Walking the Weight Manifold: a Topological Approach to Conditioning Inspired by Neuromodulation
Ari S. Benjamin, Kyle Daruwalla, Christian Pehle, Abdul-Malik Zekri, Anthony M. Zador
TL;DR
This work introduces weight manifolds as a neuromodulation-inspired mechanism for conditioning neural networks, where task context selects a point on a low-dimensional manifold in weight space rather than a single weight vector. It formalizes the optimization of an entire weight manifold via a variational loss $L[\mathcal{M}] = \int_0^1 \ell(\mathcal{M}(s,\mathbf{P})) ds$ under a bounded volumetric movement constraint, deriving a practical update $\Delta \mathbf{P} = -\frac{1}{2\lambda} \left[\int_0^1 \mathbf{M}(s) ds\right]^{-1} \int_0^1 \mathbf{g}(s) ds$ where $\mathbf{M}(s)$ and $\mathbf{g}(s)$ are the local metric and gradient.

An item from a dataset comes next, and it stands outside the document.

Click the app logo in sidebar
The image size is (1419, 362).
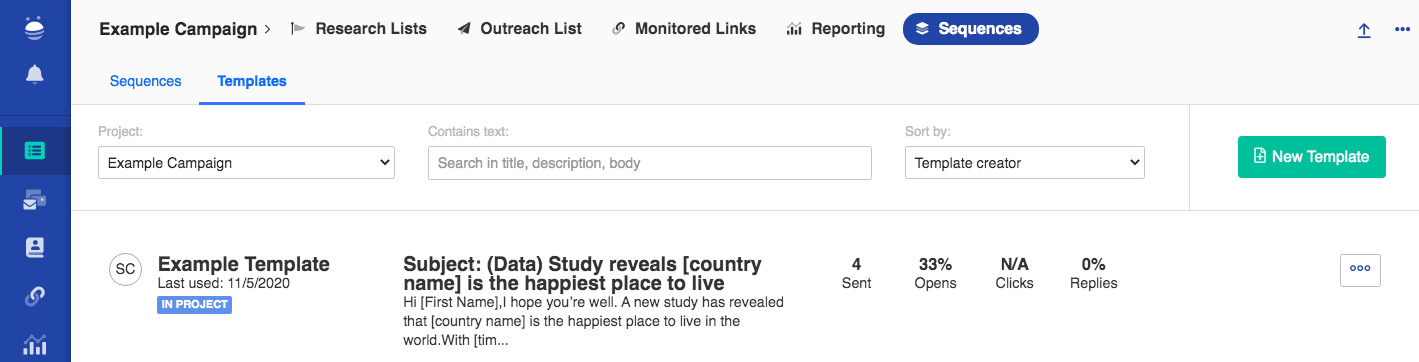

The framework supports analytic closed-form inverses for common manifolds (e.g., straight lines, ellipses), enabling efficient updates, and uses a basis-point decomposition to process batches without instantiating full weight matrices for every conditional input. Empirically, simple topologies like lines and ellipses implemented as weight manifolds can outperform traditional conditioning by input concatenation, and can generalize to unseen conditioning values (e.g., rotations of CIFAR-10) better than baselines; regularization experiments reveal when manifold conditioning helps and when mis-specification can limit benefits. Overall, the paper provides a principled, topology-aligned alternative to standard conditioning, with clear theoretical and practical pathways to richer topologies and conditioning inference in future work.
Abstract
One frequently wishes to learn a range of similar tasks as efficiently as possible, re-using knowledge across tasks. In artificial neural networks, this is typically accomplished by conditioning a network upon task context by injecting context as input. Brains have a different strategy: the parameters themselves are modulated as a function of various neuromodulators such as serotonin. Here, we take inspiration from neuromodulation and propose to learn weights which are smoothly parameterized functions of task context variables. Rather than optimize a weight vector, i.e. a single point in weight space, we optimize a smooth manifold in weight space with a predefined topology. To accomplish this, we derive a formal treatment of optimization of manifolds as the minimization of a loss functional subject to a constraint on volumetric movement, analogous to gradient descent. During inference, conditioning selects a single point on this manifold which serves as the effective weight matrix for a particular sub-task. This strategy for conditioning has two main advantages. First, the topology of the manifold (whether a line, circle, or torus) is a convenient lever for inductive biases about the relationship between tasks. Second, learning in one state smoothly affects the entire manifold, encouraging generalization across states. To verify this, we train manifolds with several topologies, including straight lines in weight space (for conditioning on e.g. noise level in input data) and ellipses (for rotated images). Despite their simplicity, these parameterizations outperform conditioning identical networks by input concatenation and better generalize to out-of-distribution samples. These results suggest that modulating weights over low-dimensional manifolds offers a principled and effective alternative to traditional conditioning.